• _Dataset excerpts_:
++++++++
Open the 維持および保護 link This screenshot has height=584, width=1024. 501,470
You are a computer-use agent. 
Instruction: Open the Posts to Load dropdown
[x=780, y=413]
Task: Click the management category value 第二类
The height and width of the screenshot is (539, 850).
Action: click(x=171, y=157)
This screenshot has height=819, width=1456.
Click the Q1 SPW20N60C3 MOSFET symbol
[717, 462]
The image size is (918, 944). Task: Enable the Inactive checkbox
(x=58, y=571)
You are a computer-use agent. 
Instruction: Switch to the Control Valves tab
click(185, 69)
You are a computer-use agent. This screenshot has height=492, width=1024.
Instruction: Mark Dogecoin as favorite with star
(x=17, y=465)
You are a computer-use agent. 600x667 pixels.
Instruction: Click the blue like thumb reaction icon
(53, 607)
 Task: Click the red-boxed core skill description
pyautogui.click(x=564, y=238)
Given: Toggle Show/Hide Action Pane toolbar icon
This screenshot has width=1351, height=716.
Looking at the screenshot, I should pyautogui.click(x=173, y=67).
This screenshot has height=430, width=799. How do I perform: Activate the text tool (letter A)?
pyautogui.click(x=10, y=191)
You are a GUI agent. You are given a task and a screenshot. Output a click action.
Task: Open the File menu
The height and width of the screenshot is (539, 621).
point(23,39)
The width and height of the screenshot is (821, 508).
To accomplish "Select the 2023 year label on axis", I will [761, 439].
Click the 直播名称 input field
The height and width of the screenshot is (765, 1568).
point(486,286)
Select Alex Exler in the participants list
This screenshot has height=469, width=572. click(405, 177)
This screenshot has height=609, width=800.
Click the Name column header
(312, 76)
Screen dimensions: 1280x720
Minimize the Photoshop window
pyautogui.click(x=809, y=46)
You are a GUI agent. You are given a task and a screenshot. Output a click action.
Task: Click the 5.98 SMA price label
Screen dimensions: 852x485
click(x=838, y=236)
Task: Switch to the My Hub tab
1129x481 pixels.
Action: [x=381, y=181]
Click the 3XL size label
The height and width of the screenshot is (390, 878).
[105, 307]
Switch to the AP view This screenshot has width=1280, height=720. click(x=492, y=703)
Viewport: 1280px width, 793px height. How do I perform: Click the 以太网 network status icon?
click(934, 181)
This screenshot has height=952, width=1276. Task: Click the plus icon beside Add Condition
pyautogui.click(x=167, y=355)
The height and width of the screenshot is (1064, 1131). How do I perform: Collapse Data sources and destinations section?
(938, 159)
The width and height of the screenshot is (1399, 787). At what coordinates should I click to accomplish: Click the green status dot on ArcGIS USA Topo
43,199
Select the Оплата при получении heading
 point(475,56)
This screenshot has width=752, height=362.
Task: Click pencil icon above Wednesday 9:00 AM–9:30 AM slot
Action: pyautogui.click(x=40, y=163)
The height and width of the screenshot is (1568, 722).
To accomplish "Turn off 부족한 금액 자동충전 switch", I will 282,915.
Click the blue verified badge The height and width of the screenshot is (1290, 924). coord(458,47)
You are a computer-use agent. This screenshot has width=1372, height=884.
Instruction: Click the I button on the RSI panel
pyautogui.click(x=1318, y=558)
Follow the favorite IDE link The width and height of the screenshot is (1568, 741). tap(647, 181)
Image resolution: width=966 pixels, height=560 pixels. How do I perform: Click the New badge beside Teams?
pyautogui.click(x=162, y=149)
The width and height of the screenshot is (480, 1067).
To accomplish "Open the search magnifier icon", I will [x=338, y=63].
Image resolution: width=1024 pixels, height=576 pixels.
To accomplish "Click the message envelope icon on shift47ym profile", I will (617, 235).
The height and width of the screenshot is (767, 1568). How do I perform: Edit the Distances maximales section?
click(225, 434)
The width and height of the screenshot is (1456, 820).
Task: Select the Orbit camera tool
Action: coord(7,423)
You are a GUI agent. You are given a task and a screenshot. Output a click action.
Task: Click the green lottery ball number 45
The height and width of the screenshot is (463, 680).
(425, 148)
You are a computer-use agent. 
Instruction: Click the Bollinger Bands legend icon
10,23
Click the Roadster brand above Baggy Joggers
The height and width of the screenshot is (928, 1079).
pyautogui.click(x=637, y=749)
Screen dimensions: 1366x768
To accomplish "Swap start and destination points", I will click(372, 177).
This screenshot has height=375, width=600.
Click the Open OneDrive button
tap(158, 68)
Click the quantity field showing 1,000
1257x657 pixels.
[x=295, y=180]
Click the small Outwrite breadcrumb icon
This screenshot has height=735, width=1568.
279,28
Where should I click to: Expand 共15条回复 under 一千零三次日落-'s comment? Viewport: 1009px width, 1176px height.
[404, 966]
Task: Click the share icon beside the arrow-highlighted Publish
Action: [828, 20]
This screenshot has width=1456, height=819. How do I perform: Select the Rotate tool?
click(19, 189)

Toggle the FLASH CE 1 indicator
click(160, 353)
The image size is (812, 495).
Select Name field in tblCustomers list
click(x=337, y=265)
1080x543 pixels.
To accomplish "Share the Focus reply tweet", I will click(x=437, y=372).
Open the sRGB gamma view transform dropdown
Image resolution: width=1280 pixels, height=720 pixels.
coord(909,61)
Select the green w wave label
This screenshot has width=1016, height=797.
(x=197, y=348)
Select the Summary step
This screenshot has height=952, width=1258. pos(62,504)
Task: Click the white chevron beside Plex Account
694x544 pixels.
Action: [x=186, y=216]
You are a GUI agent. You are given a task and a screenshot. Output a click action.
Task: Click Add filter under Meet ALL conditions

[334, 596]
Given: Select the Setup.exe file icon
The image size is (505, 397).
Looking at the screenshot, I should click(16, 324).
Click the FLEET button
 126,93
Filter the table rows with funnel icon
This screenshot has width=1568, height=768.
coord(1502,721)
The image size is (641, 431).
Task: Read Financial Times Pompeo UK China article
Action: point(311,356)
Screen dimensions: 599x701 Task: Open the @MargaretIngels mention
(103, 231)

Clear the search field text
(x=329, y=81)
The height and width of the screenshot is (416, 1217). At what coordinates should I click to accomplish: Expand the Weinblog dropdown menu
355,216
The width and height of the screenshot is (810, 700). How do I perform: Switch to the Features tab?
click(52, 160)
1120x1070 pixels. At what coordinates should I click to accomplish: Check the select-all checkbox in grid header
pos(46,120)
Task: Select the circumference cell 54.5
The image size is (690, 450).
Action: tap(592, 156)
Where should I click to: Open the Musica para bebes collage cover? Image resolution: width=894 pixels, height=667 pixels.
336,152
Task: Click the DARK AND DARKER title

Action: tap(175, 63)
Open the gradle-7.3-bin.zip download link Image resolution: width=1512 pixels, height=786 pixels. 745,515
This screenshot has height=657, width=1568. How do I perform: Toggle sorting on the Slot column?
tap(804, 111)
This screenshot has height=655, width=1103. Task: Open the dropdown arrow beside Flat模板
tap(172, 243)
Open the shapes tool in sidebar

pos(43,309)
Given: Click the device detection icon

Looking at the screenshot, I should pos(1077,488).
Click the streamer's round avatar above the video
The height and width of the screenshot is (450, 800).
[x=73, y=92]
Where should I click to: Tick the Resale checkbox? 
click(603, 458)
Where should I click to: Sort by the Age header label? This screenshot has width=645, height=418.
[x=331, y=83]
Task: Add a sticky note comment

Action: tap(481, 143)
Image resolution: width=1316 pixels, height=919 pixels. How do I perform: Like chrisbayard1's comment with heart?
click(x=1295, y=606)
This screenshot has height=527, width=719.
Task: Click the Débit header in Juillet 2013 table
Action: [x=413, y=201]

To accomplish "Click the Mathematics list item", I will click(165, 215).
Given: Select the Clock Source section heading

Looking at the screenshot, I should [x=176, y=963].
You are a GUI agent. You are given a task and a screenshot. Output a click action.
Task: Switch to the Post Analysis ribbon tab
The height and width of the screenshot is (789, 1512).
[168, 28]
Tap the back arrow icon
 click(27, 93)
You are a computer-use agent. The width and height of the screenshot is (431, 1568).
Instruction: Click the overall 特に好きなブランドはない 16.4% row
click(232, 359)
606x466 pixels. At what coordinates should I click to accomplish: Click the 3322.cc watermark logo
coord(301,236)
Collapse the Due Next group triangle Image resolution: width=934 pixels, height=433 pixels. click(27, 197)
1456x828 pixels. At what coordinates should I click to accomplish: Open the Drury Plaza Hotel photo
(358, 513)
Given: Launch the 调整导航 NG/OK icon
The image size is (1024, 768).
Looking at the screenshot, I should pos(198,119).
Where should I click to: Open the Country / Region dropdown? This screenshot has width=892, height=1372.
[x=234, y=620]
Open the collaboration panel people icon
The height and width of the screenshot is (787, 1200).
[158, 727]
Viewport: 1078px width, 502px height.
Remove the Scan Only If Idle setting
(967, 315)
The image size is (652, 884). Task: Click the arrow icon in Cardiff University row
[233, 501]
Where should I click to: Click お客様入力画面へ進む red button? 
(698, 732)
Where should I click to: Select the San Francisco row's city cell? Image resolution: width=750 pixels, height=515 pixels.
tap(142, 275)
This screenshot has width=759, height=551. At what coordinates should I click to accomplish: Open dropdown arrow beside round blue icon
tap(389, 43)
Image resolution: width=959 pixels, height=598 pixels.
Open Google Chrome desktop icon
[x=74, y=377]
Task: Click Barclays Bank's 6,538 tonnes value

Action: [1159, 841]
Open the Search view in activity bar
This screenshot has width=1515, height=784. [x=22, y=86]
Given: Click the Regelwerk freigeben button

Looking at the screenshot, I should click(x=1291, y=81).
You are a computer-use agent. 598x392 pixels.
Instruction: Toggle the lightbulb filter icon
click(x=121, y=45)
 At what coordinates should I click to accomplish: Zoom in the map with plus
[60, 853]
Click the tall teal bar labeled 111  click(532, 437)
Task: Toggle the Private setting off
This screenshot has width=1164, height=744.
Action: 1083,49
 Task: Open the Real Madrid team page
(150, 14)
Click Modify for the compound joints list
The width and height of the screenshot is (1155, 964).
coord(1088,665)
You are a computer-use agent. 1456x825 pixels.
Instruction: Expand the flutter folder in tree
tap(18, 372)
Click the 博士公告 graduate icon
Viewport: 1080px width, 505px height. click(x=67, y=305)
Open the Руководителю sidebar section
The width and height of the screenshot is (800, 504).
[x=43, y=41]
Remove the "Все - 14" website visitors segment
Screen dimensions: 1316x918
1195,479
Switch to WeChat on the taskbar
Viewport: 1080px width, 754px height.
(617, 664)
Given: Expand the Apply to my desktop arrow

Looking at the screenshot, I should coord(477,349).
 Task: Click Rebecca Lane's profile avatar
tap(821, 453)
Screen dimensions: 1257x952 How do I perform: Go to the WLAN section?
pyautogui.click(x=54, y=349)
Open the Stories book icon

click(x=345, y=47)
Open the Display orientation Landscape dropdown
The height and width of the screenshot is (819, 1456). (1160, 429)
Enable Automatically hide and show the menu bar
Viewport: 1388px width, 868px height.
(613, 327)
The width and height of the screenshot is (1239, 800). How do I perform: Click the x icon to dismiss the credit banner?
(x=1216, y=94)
++++++++
• _What to produce_:
Pick out each line in the records above that contains the word "profile", and copy those lines in full.

• _Output of the task_:
To accomplish "Click the message envelope icon on shift47ym profile", I will (617, 235).
 Task: Click Rebecca Lane's profile avatar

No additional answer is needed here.